The death of pioneering artist Lee Wen in 2019 sent a wave of grief across the local visual arts scene, with artists, curators and friends mourning the loss of one of our most prominent artistic figures, known for his Yellow Man series, and his uncanny yet striking performance art works.
In the latest of Epigram Books’ Prominent Singaporeans series, Lee Wen then takes the spotlight, with his story chronicled by Chan Li Shan and illustrated by Weng Pixin. The story begins simply enough – with Lee Wen’s life as a child at home, choosing to bury himself in artistic expression, reading books about great foreign artists and attempting to mimic them or create his own works of art.
One thing that’s common across almost every page – despite those surrounding him finding his behaviour thoroughly strange, he paid them no mind, and did precisely what he wanted in the name of self-expression. Regardless of whether it was in the way of music or poetry, painting or performance art, there was passion behind his craft, and a genuine desire to show the world who he was.
Despite its relatively short length, Chan Li Shan manages to select the most pertinent moments of Lee Wen’s life, and words them in a way that will appeal to readers of all ages. From leaving his bank job to pursue his studies at art school, to his experiences in London to meeting his wife in Japan, fellow artist Satoko Sukenari, each page is succinct but distinct in its depiction of Lee Wen. Chan even manages to mark each milestone in his life with one of Lee’s artworks, from his Yellow Man series, where he expressed how it felt to be perceived by foreigners in London by painting himself yellow and walking in public, to his Ping-Pong Go Round, an unusual ping pong table that encourages strangers to casually interact by playing with each other. Even National Gallery Singapore’s Small Big Dreamers Children’s Festival gets a mention towards the end of the book, showing how Lee Wen’s impact extends to even the kids of today.

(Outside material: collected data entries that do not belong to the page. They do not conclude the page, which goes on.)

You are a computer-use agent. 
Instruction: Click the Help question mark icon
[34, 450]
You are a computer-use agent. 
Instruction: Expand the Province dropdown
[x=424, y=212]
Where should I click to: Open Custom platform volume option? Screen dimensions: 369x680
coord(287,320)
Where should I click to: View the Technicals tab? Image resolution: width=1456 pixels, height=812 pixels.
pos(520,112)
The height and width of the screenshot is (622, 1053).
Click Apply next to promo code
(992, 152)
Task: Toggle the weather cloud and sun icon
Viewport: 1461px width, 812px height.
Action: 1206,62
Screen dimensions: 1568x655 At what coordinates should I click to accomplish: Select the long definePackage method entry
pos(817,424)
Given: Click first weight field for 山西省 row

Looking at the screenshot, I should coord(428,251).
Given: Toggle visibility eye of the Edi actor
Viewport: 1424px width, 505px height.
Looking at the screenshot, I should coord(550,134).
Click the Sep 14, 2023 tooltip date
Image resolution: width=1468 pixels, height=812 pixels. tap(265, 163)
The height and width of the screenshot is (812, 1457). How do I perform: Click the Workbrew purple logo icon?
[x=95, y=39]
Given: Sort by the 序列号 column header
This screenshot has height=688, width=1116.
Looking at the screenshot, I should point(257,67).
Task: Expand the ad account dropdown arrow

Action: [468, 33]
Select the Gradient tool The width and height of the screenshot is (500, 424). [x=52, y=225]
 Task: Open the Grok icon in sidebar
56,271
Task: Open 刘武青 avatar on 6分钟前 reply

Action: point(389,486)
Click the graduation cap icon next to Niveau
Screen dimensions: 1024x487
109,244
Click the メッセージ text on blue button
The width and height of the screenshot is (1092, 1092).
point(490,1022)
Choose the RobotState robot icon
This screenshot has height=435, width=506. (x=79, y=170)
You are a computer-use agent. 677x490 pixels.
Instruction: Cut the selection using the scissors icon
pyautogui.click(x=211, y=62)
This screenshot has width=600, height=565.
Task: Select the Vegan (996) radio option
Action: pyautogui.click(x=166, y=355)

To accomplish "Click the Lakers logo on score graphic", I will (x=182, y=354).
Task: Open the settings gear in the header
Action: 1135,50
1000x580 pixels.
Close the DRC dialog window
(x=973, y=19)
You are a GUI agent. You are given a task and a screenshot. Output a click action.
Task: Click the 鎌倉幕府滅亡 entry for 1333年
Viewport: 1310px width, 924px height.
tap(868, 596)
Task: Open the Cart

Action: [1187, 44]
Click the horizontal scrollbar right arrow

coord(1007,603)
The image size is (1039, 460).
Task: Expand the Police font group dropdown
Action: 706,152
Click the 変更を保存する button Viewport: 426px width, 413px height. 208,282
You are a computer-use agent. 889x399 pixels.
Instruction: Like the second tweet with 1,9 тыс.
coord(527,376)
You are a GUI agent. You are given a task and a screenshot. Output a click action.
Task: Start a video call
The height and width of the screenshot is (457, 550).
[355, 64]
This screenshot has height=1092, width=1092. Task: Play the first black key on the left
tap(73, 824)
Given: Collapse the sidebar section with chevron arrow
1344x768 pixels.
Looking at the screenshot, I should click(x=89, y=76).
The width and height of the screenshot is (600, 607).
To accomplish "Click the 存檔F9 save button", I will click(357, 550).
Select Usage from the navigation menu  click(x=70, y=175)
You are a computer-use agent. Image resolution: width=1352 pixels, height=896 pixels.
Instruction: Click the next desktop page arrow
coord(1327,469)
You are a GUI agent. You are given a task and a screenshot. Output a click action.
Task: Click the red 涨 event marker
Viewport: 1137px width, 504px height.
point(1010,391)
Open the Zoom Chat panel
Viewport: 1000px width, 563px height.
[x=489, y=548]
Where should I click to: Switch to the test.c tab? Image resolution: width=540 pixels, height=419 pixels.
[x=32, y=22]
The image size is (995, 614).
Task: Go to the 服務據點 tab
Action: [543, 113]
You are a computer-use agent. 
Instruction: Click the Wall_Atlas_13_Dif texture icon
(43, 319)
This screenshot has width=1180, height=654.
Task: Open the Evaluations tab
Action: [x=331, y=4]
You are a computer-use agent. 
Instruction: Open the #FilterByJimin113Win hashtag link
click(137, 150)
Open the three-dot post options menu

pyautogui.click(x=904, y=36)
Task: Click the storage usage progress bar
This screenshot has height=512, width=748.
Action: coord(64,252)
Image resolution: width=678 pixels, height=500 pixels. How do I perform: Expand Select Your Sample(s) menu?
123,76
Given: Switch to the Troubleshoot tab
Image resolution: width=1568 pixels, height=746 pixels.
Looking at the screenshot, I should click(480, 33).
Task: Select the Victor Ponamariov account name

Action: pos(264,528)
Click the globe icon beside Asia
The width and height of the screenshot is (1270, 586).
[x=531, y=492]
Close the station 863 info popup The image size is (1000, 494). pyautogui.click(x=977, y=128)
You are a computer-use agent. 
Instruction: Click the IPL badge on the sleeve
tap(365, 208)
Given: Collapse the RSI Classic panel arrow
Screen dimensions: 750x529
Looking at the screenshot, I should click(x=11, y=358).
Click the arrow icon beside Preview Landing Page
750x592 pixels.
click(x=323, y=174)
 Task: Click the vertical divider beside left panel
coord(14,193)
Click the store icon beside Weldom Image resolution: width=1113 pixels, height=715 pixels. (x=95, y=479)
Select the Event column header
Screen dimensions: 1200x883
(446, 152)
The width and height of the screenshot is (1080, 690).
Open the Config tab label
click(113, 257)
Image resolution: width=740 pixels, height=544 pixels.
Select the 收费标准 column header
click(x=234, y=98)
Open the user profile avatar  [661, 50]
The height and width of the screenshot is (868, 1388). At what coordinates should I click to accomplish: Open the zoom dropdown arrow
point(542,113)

We’ve previously sung praises for Weng Pixin’s Let’s Not Talk Anymore, and the illustrator applies a similar style here to depict scenes from Lee Wen’s life. Once again, she delivers on the artwork with richly textured sets, simple yet expressive faces, and a keen selection of colours make each page pop, and every scene layered with brushstrokes and shades. There are some interesting perspectives Weng uses for her art as well – in a gallery in London, the visitors are dwarfed by the large European paintings, and it’s a testament to her skill how in spite of the apparent similarity in her character designs, you can still tell the difference in their personalities and race through face shape, hairstyles and colour alone. Even little details, like tiny splotches of paint on Lee Wen’s pants, to the fairly accurate London police uniform, make each page a delight to turn to.
With Yellow Man, Chan Li Shan and Weng Pixin have crafted an inspiring and educational book that captures Lee Wen’s rich life while delivering a simple message – it’s ok to be different, and you should express yourself in a way you feel best suits you. And most of all – anyone can be an artist, once you realise performance art can be created anytime with anything.
Recommended for: Younger readers who have yet to discover the simple beauty of Yellow Man, and parents who want them to understand the value of art and self-expression.